_RECORDS TO PROCESS_
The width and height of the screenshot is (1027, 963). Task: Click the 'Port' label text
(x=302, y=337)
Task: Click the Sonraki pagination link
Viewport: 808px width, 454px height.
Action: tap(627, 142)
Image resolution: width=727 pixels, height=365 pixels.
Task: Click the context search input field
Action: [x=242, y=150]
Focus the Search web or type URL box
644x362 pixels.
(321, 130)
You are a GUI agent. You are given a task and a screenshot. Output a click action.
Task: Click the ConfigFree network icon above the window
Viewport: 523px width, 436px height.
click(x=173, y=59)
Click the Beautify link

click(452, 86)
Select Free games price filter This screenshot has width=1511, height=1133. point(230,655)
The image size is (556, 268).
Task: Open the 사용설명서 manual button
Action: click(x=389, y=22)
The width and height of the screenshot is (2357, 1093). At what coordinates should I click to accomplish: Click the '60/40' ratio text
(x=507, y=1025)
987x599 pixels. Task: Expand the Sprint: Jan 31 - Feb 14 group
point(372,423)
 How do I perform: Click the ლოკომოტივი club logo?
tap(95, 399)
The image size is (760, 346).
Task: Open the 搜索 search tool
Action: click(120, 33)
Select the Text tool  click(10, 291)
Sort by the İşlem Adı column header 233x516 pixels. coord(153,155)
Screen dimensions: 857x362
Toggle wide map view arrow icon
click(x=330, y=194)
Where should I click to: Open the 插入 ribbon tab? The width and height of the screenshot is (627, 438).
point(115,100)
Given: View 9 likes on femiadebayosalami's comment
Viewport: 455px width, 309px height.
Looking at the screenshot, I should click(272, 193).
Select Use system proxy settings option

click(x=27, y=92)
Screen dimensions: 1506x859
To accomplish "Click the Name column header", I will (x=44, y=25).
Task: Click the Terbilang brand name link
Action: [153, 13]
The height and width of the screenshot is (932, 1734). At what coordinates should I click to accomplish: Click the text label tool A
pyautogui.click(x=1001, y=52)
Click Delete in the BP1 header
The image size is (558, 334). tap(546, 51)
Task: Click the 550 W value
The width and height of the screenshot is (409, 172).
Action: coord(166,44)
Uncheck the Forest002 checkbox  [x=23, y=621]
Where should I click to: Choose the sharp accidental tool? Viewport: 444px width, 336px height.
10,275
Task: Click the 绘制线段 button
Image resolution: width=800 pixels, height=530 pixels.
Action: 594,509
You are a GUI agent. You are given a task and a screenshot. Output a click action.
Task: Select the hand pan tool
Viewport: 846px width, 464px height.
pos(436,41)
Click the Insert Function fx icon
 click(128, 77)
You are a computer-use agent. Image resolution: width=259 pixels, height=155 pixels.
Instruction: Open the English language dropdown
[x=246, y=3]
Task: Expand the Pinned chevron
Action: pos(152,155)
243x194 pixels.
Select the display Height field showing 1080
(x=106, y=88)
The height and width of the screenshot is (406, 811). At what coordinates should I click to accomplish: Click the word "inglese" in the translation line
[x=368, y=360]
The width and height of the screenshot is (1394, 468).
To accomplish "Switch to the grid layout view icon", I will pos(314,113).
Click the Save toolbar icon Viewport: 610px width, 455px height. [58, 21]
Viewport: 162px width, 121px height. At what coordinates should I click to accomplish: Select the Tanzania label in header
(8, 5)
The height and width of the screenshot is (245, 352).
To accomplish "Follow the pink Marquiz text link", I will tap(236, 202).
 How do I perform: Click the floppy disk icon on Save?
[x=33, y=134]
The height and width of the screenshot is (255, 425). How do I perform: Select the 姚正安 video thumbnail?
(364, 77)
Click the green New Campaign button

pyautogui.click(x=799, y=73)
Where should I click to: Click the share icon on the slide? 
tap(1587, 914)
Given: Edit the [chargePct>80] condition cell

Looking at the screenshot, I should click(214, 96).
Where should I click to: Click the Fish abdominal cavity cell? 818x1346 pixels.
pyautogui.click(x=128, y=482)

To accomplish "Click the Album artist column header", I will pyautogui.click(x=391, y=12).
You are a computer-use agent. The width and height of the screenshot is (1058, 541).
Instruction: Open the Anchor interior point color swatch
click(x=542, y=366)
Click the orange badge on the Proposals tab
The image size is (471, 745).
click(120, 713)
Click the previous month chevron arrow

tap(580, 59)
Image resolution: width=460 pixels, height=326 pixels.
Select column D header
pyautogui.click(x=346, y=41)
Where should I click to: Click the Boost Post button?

_WHAT THE TASK REQUIRES_
Please give the listing again exactly, line for line.

_RESPONSE AREA_
The width and height of the screenshot is (1027, 963). Task: Click the 'Port' label text
(x=302, y=337)
Task: Click the Sonraki pagination link
Viewport: 808px width, 454px height.
Action: tap(627, 142)
Image resolution: width=727 pixels, height=365 pixels.
Task: Click the context search input field
Action: [x=242, y=150]
Focus the Search web or type URL box
644x362 pixels.
(321, 130)
You are a GUI agent. You are given a task and a screenshot. Output a click action.
Task: Click the ConfigFree network icon above the window
Viewport: 523px width, 436px height.
click(x=173, y=59)
Click the Beautify link

click(452, 86)
Select Free games price filter This screenshot has width=1511, height=1133. point(230,655)
The image size is (556, 268).
Task: Open the 사용설명서 manual button
Action: click(x=389, y=22)
The width and height of the screenshot is (2357, 1093). At what coordinates should I click to accomplish: Click the '60/40' ratio text
(x=507, y=1025)
987x599 pixels. Task: Expand the Sprint: Jan 31 - Feb 14 group
point(372,423)
 How do I perform: Click the ლოკომოტივი club logo?
tap(95, 399)
The image size is (760, 346).
Task: Open the 搜索 search tool
Action: click(120, 33)
Select the Text tool  click(10, 291)
Sort by the İşlem Adı column header 233x516 pixels. coord(153,155)
Screen dimensions: 857x362
Toggle wide map view arrow icon
click(x=330, y=194)
Where should I click to: Open the 插入 ribbon tab? The width and height of the screenshot is (627, 438).
point(115,100)
Given: View 9 likes on femiadebayosalami's comment
Viewport: 455px width, 309px height.
Looking at the screenshot, I should click(272, 193).
Select Use system proxy settings option

click(x=27, y=92)
Screen dimensions: 1506x859
To accomplish "Click the Name column header", I will (x=44, y=25).
Task: Click the Terbilang brand name link
Action: [153, 13]
The height and width of the screenshot is (932, 1734). At what coordinates should I click to accomplish: Click the text label tool A
pyautogui.click(x=1001, y=52)
Click Delete in the BP1 header
The image size is (558, 334). tap(546, 51)
Task: Click the 550 W value
The width and height of the screenshot is (409, 172).
Action: coord(166,44)
Uncheck the Forest002 checkbox  [x=23, y=621]
Where should I click to: Choose the sharp accidental tool? Viewport: 444px width, 336px height.
10,275
Task: Click the 绘制线段 button
Image resolution: width=800 pixels, height=530 pixels.
Action: 594,509
You are a GUI agent. You are given a task and a screenshot. Output a click action.
Task: Select the hand pan tool
Viewport: 846px width, 464px height.
pos(436,41)
Click the Insert Function fx icon
 click(128, 77)
You are a computer-use agent. Image resolution: width=259 pixels, height=155 pixels.
Instruction: Open the English language dropdown
[x=246, y=3]
Task: Expand the Pinned chevron
Action: pos(152,155)
243x194 pixels.
Select the display Height field showing 1080
(x=106, y=88)
The height and width of the screenshot is (406, 811). At what coordinates should I click to accomplish: Click the word "inglese" in the translation line
[x=368, y=360]
The width and height of the screenshot is (1394, 468).
To accomplish "Switch to the grid layout view icon", I will pos(314,113).
Click the Save toolbar icon Viewport: 610px width, 455px height. [58, 21]
Viewport: 162px width, 121px height. At what coordinates should I click to accomplish: Select the Tanzania label in header
(8, 5)
The height and width of the screenshot is (245, 352).
To accomplish "Follow the pink Marquiz text link", I will tap(236, 202).
 How do I perform: Click the floppy disk icon on Save?
[x=33, y=134]
The height and width of the screenshot is (255, 425). How do I perform: Select the 姚正安 video thumbnail?
(364, 77)
Click the green New Campaign button

pyautogui.click(x=799, y=73)
Where should I click to: Click the share icon on the slide? 
tap(1587, 914)
Given: Edit the [chargePct>80] condition cell

Looking at the screenshot, I should click(214, 96).
Where should I click to: Click the Fish abdominal cavity cell? 818x1346 pixels.
pyautogui.click(x=128, y=482)

To accomplish "Click the Album artist column header", I will pyautogui.click(x=391, y=12).
You are a computer-use agent. The width and height of the screenshot is (1058, 541).
Instruction: Open the Anchor interior point color swatch
click(x=542, y=366)
Click the orange badge on the Proposals tab
The image size is (471, 745).
click(120, 713)
Click the previous month chevron arrow

tap(580, 59)
Image resolution: width=460 pixels, height=326 pixels.
Select column D header
pyautogui.click(x=346, y=41)
Where should I click to: Click the Boost Post button?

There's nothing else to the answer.